§ **WRITTEN INSTRUCTION**
Gather every line of the items below that contains the word "will" and copy each one out. Match case exactly.

==================================================

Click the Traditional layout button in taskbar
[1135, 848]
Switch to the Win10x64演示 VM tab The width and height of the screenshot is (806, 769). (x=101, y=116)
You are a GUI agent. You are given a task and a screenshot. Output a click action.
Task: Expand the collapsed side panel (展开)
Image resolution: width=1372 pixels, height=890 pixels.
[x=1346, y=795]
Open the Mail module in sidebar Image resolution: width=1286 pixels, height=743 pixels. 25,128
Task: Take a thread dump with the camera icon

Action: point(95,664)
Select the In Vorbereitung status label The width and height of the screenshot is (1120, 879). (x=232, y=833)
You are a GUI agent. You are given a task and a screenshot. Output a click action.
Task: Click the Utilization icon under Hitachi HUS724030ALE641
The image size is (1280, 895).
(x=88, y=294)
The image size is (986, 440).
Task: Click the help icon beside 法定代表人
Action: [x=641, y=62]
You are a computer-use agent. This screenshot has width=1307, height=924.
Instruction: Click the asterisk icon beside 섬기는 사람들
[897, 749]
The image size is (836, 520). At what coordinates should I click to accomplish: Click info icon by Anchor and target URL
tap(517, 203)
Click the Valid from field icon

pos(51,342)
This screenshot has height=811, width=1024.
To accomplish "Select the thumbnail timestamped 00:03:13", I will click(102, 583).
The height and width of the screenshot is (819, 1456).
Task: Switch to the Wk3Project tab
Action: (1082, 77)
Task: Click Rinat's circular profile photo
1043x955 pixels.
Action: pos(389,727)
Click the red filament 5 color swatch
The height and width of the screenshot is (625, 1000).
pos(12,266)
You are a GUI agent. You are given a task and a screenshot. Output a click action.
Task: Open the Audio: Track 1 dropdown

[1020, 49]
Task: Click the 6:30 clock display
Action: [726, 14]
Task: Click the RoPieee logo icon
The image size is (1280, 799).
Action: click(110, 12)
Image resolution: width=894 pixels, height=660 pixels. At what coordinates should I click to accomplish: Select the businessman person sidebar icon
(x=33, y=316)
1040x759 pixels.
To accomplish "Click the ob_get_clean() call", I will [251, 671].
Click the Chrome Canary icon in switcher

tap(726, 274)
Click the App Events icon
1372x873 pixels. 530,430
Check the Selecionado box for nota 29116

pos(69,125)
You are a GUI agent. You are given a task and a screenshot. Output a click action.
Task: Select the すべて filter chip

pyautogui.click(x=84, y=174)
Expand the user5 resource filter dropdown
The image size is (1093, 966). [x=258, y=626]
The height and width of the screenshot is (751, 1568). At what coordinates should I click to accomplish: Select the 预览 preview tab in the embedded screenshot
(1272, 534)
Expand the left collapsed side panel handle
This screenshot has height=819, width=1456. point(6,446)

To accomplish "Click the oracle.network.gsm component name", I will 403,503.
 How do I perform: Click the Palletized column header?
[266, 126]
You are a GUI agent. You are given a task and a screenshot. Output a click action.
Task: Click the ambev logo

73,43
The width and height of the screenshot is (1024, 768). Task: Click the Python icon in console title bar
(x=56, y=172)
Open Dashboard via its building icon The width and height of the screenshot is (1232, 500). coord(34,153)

==================================================

§ **EXERCISE OUTPUT**
To accomplish "Select the thumbnail timestamped 00:03:13", I will click(102, 583).
To accomplish "Click the ob_get_clean() call", I will [251, 671].
To accomplish "Click the oracle.network.gsm component name", I will 403,503.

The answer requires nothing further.